On one occasion a group of eight sailors were photographed by the North Koreans to show how well the crew was being treated. In the photograph every sailor held up his middle finger – a lewd gesture that was not recognised by their captors.

“We told them the finger was a Hawaiian good luck sign so they thought that was wonderful,” Lt Schumacher remembers.

The photograph was published in Time Magazine, which praised the crew for their courage.

  • Lieutenant Skip Schumacher was interviewed for the BBC World Service programme Witness
  • Witness airs every weekday, and tells history through the eyes of the people who were there

When that issue of the magazine made its way to North Korea and when the captors realised they had been made fools of, they reacted with anger and violence.

“They wanted to know all the double entendres and the slang language that we’d used during the 10 months we had been in captivity, and they beat us up very badly,” said Lt Schmacher. “It was really quite brutal.”

He said it was then that they began to lose hope.

“It finally dawned on us that there was nothing to prevent the North Koreans from sending us to work in the mines or even just taking us out into the parking lot and shooting us,” he recalled.

“It was a traumatic experience not knowing your fate.”

Free at last

Then just when the crew were at their lowest, they were told they would be released. The negotiations – and a series of US confessions and apologies – had worked.

Pueblo crew

Commander Lloyd M Bucher
  • There were 83 crew members on board. 82 of them were freed on 23 Jan 1968. One crew member, Duane Hodges, was killed during the seizing of the Pueblo
  • The men were freed on 23 December 1968, exactly 11 months after their capture
  • The captain (shown in photo above) of the ship was nicknamed Pete, a name he choose for himself as a child after seeing a character in a cowboy movie by that name
  • In 1970 Commander Lloyd M. Bucher told his version of events in the book Bucher: My Story. He died in 2004

Source: USS Pueblo Veteran’s Association

But before they left, there was one last act of defiance.

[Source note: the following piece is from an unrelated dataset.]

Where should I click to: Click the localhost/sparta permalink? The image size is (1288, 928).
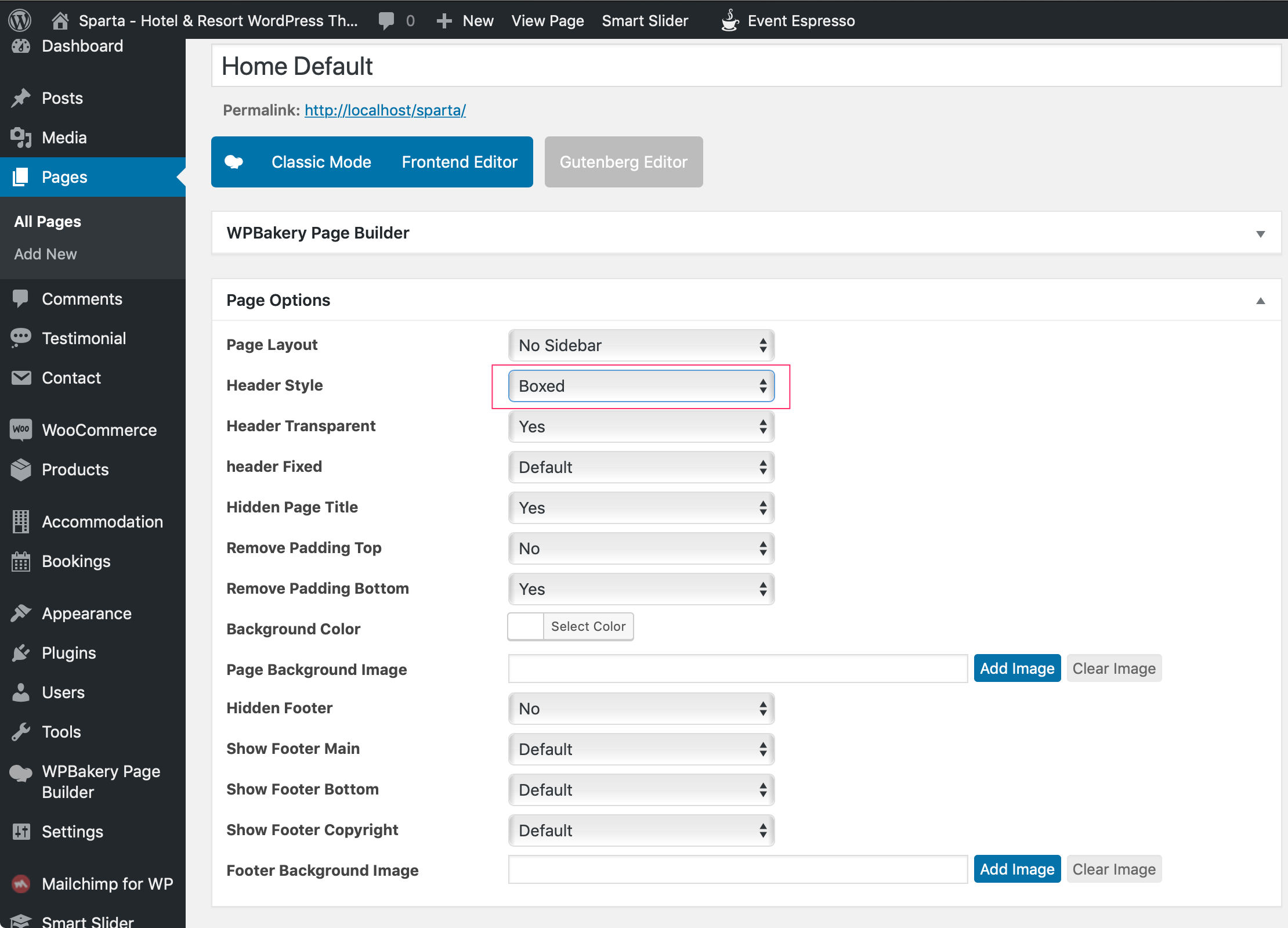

When the North Koreans ordered Commander Bucher to record a thank you message to his captors, he included the word paean which translated as “to praise” in the Korean-English dictionary but sounds like the phrase “to pee on”.

Skip Schumacher recalls with humour and pride their final act of resistance as the men walked across the “bridge of no return” at Panmunjom – a village at the border between North and South Korea – to freedom.

“Blasted on the loud speakers for all to hear came the booming voice of Commander Bucher wishing to pee on the North Korean navy and most of all pee on Premier Kim ll-sung!”

Back in the US, Commander Bucher faced a court of enquiry for his surrender to the North Koreans; a court martial was recommended but charges were never pressed.

It was 1989 before the men received medals in recognition of their ordeal.

But there are still some in the US Navy who believe the crew should have fought to the death rather than allow themselves to fall into enemy hands.